China Materials 1 March 2019 17:51 (UTC +04:00)
When the Shanghai-traded bonds of conglomerate China Minsheng Investment Group plunged 40 percent over two days in January after news it had missed a repayment, Beijing-based hedge fund manager Jash Zhang smelled blood
China's fledgling junk bond market spawns new breed of vulture funds

When the Shanghai-traded bonds of conglomerate China Minsheng Investment Group plunged 40 percent over two days in January after news it had missed a repayment, Beijing-based hedge fund manager Jash Zhang smelled blood, Trend reports referring to Reuters.

As the private investors in the bond rushed to sell, Zhang snapped up CMIG’s dumped bonds at about 50 yuan ($7.48) apiece, or half their face value, betting that the 300-billion-yuan company would eventually repay the debt.

The strategy,she said, is simply to pounce when faint-hearted investors are wavering.

“When bad news breaks about an issuer, some funds will scramble to sell the bonds,” said Liu Xiaofang, head of investment research at Shanghai Fengshi Asset Management Ltd, which launched its first vulture fund in September. But the bonds’ underlying problem might be “not that big,” creating opportunities.

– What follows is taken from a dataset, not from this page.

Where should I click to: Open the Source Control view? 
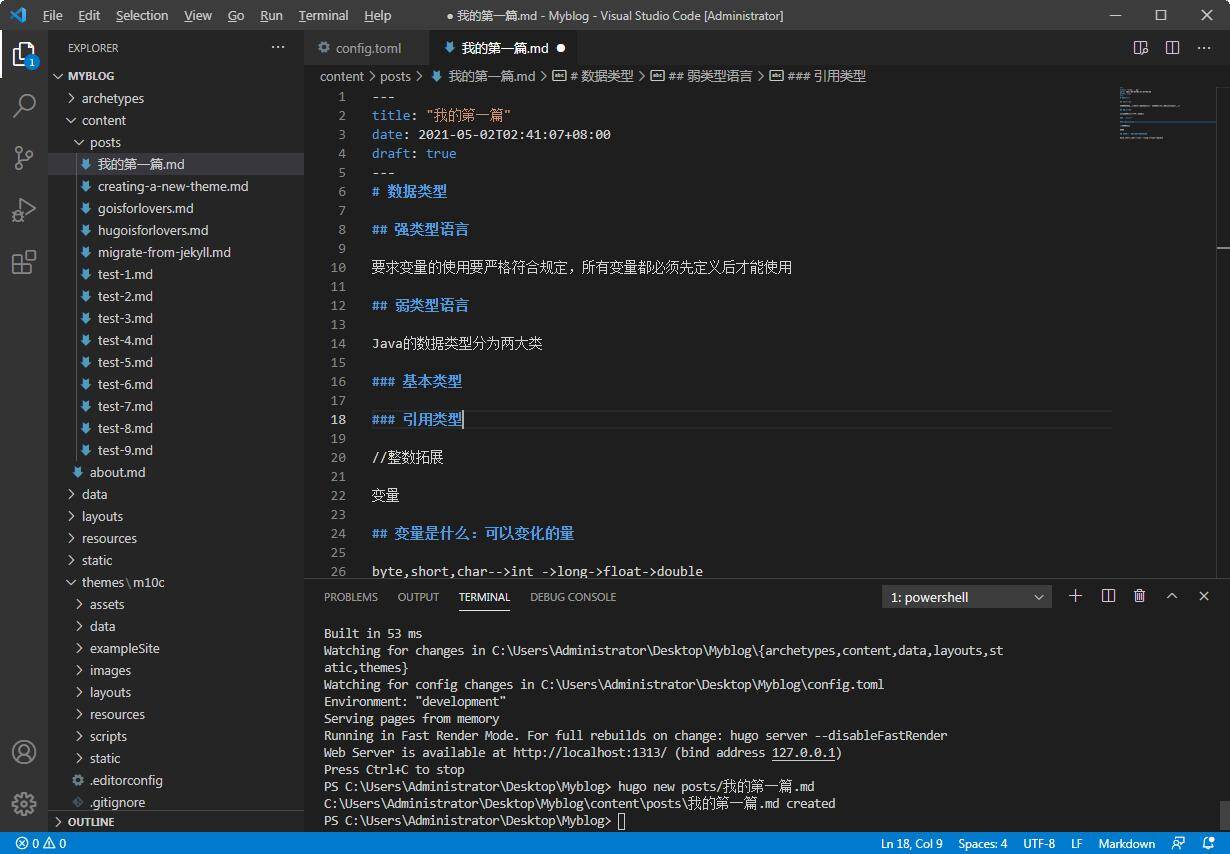click(24, 157)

Zhang and Liu are among a new flock of vulture investors that have emerged in China’s corporate bond market in the last year, seeking to profit from steep sell-offs.

The risky but potentially lucrative business of trading in bonds on the verge of default is in its infancy in China, almost as new as the phenomenon of corporate defaults in the state-run economy.

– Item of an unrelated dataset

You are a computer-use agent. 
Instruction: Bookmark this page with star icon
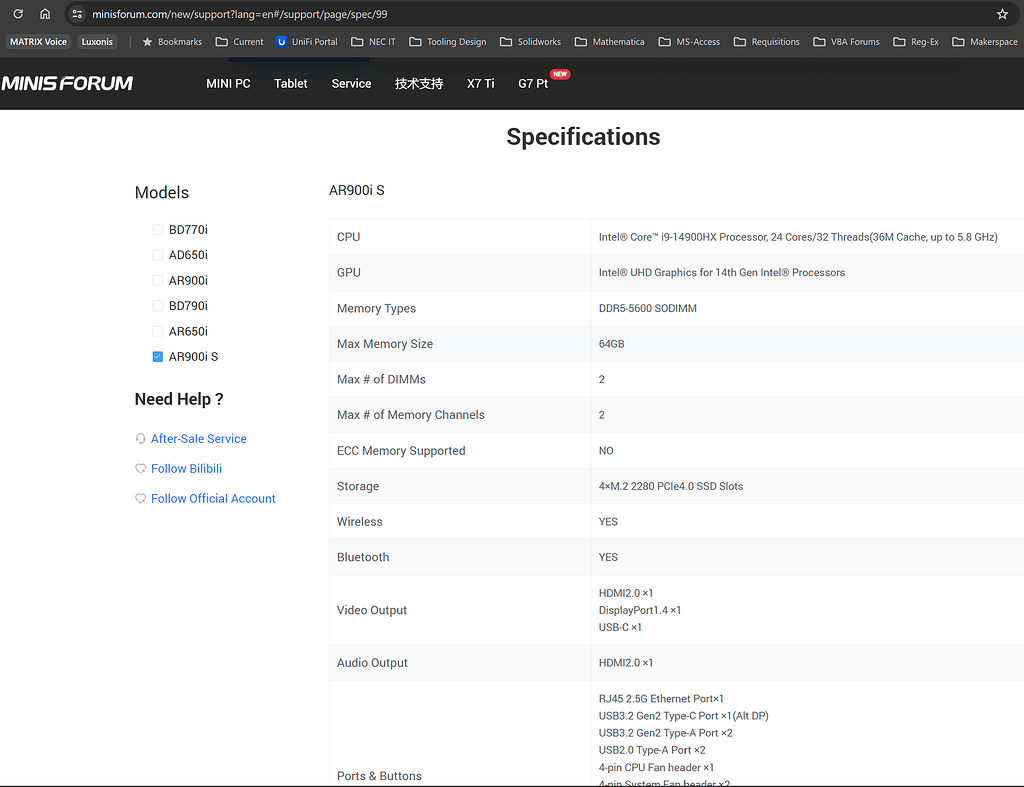point(1002,14)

A regulatory source said only a handful of other hedge funds have entered the trade, including Lanjing Investment, Colight Asset Management, Jing Tang Investment and Yongle Fund Management. The source declined to be named because of the sensitivity of the matter.

By some estimates, the market in such distressed bonds is worth just 10 billion yuan ($1.5 billion), a tiny fraction of the $472 billion corporate bond market.

But analysts expect it to grow rapidly as the country’s default wave, driven by funding squeezes in the private sector, claims more victims.